**INSTRUCTIONS FOR THE TASK:** Where the word "computer" shows up in the entries below, please copy the whole line.

**DATA SECTION:**
※ ※ ※

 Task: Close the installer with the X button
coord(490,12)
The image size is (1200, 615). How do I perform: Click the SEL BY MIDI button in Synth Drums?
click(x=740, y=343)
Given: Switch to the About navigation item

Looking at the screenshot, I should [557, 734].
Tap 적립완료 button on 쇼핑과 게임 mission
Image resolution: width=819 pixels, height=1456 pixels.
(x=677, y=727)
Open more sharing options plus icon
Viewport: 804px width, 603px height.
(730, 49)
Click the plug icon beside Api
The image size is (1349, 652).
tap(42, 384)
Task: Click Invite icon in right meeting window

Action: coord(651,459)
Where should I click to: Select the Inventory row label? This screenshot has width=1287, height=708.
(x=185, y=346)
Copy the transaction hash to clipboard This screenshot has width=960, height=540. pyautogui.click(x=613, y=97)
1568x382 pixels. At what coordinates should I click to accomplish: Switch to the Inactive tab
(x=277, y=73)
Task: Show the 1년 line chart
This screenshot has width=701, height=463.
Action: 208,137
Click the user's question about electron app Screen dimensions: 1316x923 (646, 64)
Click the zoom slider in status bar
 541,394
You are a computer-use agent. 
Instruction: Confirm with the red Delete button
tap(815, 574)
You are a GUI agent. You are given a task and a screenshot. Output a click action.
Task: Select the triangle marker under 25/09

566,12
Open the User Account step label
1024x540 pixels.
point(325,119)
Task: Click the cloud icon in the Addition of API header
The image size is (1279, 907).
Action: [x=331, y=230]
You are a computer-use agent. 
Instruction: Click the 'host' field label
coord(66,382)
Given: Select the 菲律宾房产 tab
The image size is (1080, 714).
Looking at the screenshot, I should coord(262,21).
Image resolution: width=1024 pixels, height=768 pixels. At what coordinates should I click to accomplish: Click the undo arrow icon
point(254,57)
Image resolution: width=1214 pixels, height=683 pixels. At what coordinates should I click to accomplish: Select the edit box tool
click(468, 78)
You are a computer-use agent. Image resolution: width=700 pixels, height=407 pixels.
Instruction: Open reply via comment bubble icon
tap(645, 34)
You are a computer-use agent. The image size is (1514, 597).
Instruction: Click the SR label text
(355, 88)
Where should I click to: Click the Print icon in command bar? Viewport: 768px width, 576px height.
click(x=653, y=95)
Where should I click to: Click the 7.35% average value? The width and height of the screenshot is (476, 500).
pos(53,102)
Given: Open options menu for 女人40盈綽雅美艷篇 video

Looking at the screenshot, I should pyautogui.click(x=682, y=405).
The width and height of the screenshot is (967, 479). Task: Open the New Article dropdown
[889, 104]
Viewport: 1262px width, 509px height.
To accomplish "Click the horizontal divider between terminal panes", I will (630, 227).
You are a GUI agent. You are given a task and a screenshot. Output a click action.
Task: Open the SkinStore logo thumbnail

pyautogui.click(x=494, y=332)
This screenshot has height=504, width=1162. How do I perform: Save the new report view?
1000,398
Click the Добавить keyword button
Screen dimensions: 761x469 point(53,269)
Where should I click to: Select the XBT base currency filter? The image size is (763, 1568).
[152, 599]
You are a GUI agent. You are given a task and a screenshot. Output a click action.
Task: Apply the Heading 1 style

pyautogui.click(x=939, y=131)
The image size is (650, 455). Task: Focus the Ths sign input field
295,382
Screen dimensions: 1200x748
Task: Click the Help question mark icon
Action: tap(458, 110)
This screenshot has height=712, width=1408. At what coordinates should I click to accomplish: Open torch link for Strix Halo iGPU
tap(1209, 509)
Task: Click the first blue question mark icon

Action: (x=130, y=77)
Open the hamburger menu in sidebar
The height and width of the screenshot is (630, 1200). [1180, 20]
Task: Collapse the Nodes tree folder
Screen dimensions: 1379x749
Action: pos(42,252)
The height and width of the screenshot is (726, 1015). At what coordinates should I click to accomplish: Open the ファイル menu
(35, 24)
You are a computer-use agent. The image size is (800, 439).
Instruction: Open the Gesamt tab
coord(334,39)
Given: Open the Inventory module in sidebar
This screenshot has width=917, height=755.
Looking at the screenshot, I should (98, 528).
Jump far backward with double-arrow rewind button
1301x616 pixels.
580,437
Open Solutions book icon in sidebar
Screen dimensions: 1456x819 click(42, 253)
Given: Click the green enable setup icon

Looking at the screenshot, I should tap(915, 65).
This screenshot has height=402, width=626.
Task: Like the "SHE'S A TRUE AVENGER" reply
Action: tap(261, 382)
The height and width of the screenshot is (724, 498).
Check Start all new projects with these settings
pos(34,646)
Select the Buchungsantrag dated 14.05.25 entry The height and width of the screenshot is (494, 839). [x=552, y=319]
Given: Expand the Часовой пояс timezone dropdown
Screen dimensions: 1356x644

※ ※ ※

**ANSWER TO THIS PROBLEM:**
You are a computer-use agent. 
You are a computer-use agent. 
You are a computer-use agent. Image resolution: width=700 pixels, height=407 pixels.
You are a computer-use agent. The image size is (1514, 597).
You are a computer-use agent. The image size is (800, 439).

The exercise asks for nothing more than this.